## WHAT IS EXPECTED
Copy the data from the line containing "Click Kira Zhang supplier name" through the line containing "Screen dimensions: 1009x512", inclusive, reproducing each line verbatim.

─── PROVIDED DATA ───

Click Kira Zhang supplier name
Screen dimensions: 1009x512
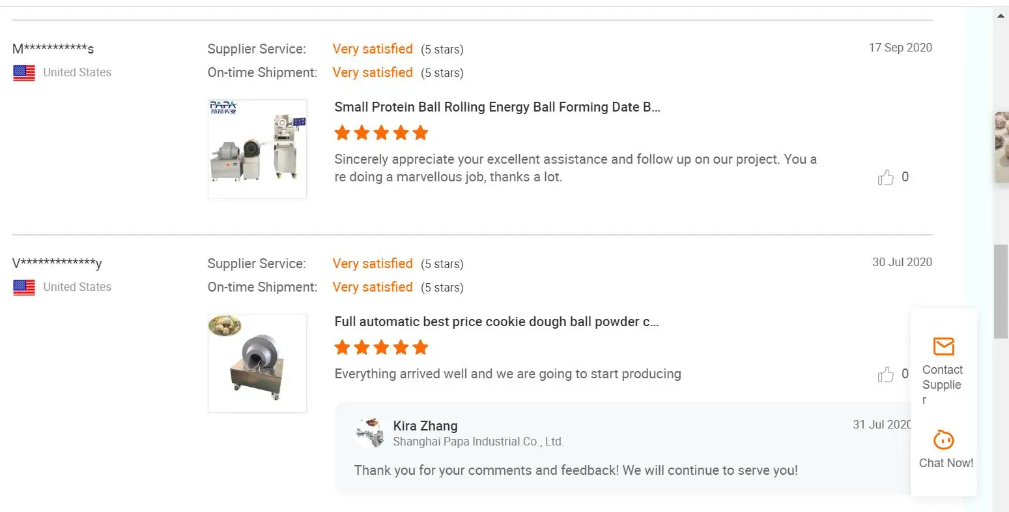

───
─── PROVIDED DATA ───

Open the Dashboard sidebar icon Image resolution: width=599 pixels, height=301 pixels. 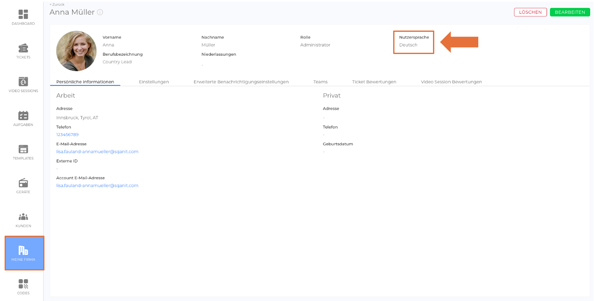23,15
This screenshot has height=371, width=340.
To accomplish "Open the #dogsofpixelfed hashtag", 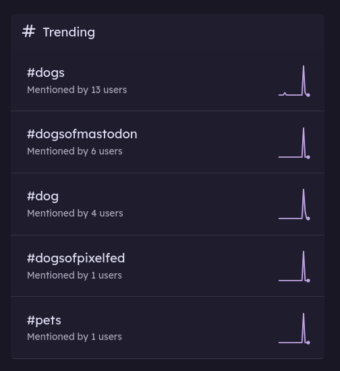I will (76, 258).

───

## EXERCISE RESULT
Click Kira Zhang supplier name
Screen dimensions: 1009x512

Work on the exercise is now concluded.